▶ **Stated task**: Reproduce the rows in the part that opens with the line containing "The image size is (1414, 408)." and closes with the line containing "tap(468, 75)", both included, with their requests, and shift every coordinate in the answers up by 73. Omit the pictures.

▶ **Input rows**:

◆ ◆ ◆ ◆

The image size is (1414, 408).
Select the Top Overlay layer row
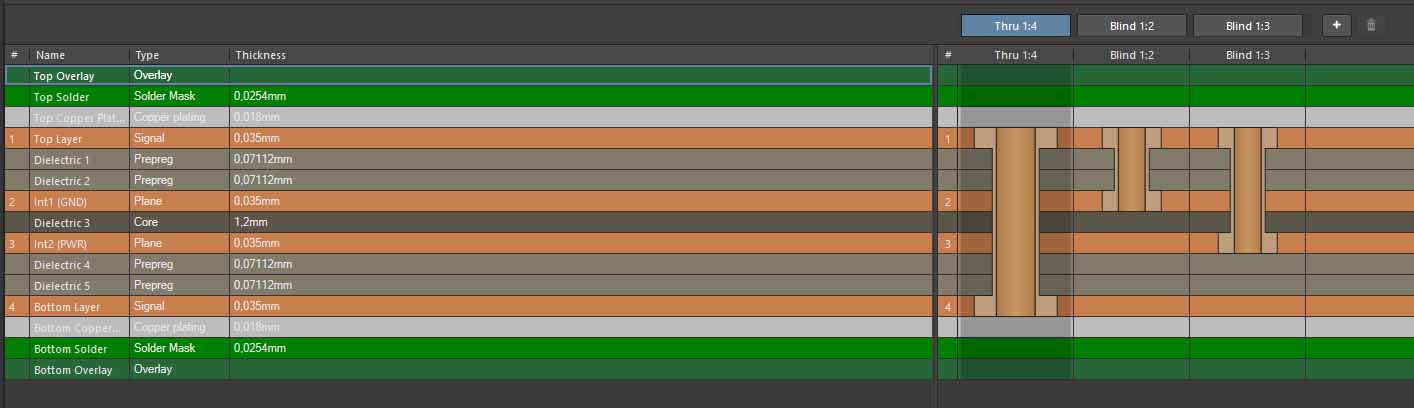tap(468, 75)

◆ ◆ ◆ ◆

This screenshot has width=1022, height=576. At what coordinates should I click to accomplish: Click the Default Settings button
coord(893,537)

◆ ◆ ◆ ◆

▶ **Written reply**:
The image size is (1414, 408).
Select the Top Overlay layer row
tap(541, 148)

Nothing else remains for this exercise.